BACKGROUND
The Surveillance Outbreak Response Management and Analysis System (SORMAS) contains a management module to support countries in epidemic response. It consists of documentation, linkage and follow-up of cases, contacts, and events. To allow SORMAS users to visualise, compute key surveillance indicators and estimate epidemiological parameters from such a network data in real time, we developed the SORMAS Statistics (SORMAS-Stats) application.
OBJECTIVE
The aim of this study is to describe the key visualisations, surveillance indicators and epidemiological parameters implemented in the SORMAS-Stats application, and illustrate the application of SORMAS-Stats to COVID-19 outbreak response.
METHODS
Based on literature review and user requests, we included the following visualisation and estimation of parameters in SORMAS-Stats: transmission network diagram, serial interval (SI), time-varying reproduction number (Rt), dispersion parameter (k) and additional surveillance indicators presented in graphs and tables.

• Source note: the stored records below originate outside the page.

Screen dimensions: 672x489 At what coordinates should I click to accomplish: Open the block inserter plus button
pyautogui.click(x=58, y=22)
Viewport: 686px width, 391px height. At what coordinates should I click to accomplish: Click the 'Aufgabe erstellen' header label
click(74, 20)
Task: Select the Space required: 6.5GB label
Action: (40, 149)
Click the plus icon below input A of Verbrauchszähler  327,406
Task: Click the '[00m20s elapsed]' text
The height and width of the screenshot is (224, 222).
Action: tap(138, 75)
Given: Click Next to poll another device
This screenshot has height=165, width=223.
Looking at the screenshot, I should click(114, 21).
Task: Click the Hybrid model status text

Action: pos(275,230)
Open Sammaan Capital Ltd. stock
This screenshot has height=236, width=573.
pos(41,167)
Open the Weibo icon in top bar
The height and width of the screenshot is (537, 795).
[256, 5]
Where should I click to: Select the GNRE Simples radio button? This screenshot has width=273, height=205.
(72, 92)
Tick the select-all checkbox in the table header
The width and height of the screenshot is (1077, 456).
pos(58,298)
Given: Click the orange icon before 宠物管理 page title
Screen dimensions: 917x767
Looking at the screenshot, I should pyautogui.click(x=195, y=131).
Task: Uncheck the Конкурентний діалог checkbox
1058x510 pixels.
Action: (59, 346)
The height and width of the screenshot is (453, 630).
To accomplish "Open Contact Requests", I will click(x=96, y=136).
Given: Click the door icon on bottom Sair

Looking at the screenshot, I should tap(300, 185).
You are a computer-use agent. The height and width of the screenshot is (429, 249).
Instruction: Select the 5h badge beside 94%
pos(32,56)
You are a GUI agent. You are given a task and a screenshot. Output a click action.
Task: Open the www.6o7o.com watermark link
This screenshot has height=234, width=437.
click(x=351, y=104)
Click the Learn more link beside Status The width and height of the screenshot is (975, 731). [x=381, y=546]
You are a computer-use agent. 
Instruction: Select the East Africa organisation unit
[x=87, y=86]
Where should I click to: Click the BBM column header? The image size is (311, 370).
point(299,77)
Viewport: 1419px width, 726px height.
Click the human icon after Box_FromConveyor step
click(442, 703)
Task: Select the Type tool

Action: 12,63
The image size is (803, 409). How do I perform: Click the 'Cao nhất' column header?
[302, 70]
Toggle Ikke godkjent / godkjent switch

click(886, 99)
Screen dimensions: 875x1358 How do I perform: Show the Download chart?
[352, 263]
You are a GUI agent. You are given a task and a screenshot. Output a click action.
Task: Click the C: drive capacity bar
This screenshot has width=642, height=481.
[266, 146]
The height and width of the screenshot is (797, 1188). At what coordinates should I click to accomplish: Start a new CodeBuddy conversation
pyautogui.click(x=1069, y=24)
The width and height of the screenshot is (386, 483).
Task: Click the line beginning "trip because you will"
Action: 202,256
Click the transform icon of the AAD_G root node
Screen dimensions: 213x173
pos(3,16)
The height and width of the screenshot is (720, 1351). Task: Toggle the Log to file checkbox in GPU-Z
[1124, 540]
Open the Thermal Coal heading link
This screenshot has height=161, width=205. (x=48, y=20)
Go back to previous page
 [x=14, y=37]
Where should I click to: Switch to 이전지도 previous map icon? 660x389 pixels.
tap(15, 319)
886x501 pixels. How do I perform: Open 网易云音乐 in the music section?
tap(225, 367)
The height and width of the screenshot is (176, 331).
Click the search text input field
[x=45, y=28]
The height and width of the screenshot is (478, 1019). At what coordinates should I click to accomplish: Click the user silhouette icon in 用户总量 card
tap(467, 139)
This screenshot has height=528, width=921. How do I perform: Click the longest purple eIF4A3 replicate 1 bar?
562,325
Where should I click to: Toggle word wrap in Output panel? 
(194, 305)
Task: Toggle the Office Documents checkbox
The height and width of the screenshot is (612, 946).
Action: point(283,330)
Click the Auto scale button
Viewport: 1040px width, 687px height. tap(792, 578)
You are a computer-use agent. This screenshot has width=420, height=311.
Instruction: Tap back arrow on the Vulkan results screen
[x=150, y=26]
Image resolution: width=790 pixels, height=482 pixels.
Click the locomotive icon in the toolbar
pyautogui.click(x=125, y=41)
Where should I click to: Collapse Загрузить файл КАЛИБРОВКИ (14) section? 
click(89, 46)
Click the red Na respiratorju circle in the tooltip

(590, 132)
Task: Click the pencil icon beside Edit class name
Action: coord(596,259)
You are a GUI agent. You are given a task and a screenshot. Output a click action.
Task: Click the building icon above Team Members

We estimated SI by fitting a lognormal, gamma, and Weibull distributions to the observed distribution of the number of days between symptoms onset dates of infector-infectee pairs. We estimated k by fitting a negative binomial distribution to the observed number of infectees per infector. We applied the Markov Chain Monte Carlo approach and estimated Rt using the incidence data and the observed SI data, computed from the transmission network data.
RESULTS
Using COVID-19 contact tracing data of confirmed cases reported between July 31, and October 29, 2021 in Bourgogne-Franche-Comté region of France, we constructed a network diagram containing 63570 nodes comprising 1.75% (1115/63570) events, 19.59% (12452/63570) case persons, and 78.66% (50003/63570) exposed persons, 1238 infector-infectee pairs, 3860 transmission chains with 24.69% (953/3860) having events as the index infector. The distribution with best fit to the observed SI data was lognormal distribution with mean 4.32 days (95% CI, 4.10–4.53 days). We estimated the dispersion parameter, k of 21.11 (95% CI, 7.57–34.66) and a reproductive number, R of 0.9 (95% CI, 0.58–0.60). The weekly estimated Rt values ranged from 0.80 to 1.61.
CONCLUSIONS
We provide an application for real-time estimation of epidemiological parameters, which are essential for informing outbreak response strategies. These estimates are commensurate with findings from previous studies. SORMAS-Stats application would greatly assist public health authorities in the regions using SORMAS or similar applications by providing extensive visualisations and computation of surveillance indicators.